昨年より、各FAで技術担当者の専任化が進んでいます。「47FAコーチ」と呼ばれることとなった技術担当専任者について、大橋副委員長がその役割や選定基準、各FAでの設置状況などを説明。すでに設置されているFAの参加者から好事例の共有もありました。
休憩を挟んだ後は、影山雅永JFAユース育成ダイレクターがユース育成について説明しました。今年のFIFA U-17/U-20ワールドカップは中止となりましたが、U-17、U-20日本代表は共に2017年、2019年の年代別ワールドカップに出場しています。二世代がそろって2大会連続でワールドカップに出場したのは初のことでした。
大会を振り返った影山ダイレクターは「もしかして決勝まで行けたのではないかという紙一重の戦いが続いていたのは事実」とし、U-17・U-20年代でワールドカップ優勝を経験することでそれを自信にしてFIFAワールドカップに挑戦したいと伝えました。そのためにも、育成年代でインテンシティ(強度)の高い試合を増やすこと、地域の特性に合わせたトレセン活動を展開すること、個でも戦える選手を育成していくことなどの方針を示しました。
鈴木淳JFA指導者養成ダイレクターは、指導者養成のアクションプランから「指導者の資質向上」をテーマに掲げ、JFA主催大会における指導者ライセンスの義務化について参加者に意見を求めました。「サッカー先進国は義務付けしている国がほとんど。指導者も新しい知識を取り入れなければ質の良い指導は提供できない」「4種ではお父さん、お母さんがコーチをしていることも多く、義務化すると離れてしまうのではという懸念もある」などの意見が上がります。
日本は先進国に比べてライセンス義務化が遅れており、鈴木ダイレクターは「子どもたちが楽しくサッカーを続けられる環境をつくることが大切。指導者の資質が求められる。皆さんの意見を吸い上げながら指導者養成をより良いものにしていきたい」と引き続きの意見を求めました。
続いて、小西鉄平JFAフットサルテクニカルダイレクターが登壇し、フットサル委員会が2016年から推し進めている2つのテーマ「フットボールファミリーの中でフットサルがどう貢献できるか」「フットサル独自の発展」から前者を中心に説明しました。

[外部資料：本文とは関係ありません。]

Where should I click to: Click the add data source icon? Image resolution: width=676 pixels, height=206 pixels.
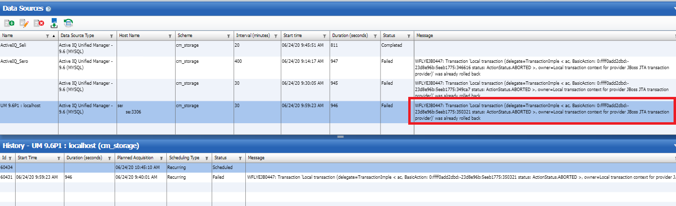click(9, 23)
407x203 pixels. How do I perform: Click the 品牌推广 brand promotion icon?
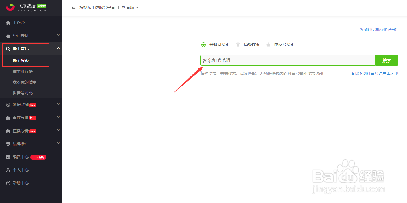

昨年は、JFA夢フィールドを活用し、新たに「JFAフットサルラボ」を実施。これは育成年代でサッカーとフットサルの双方に取り組むことが、サッカー選手としてもフットサル選手としても良い効果があるだろうという仮説の下に始まった活動です。サッカー先進国ではフットサルからサッカーへと多くの選手が育っており、小西ダイレクターは「サッカーとフットサルの良好な関係という考えを全国各地でも広めていただきたい」と強調しました。
最後に、反町委員長が再び登壇し、参加者への感謝を伝えつつ、「われわれの熱量を感じていただけたかと思う。皆さんの各FAでもこの熱量を引き続き出してもらいたい。オールジャパンでやっていきましょう」と締めくくりました。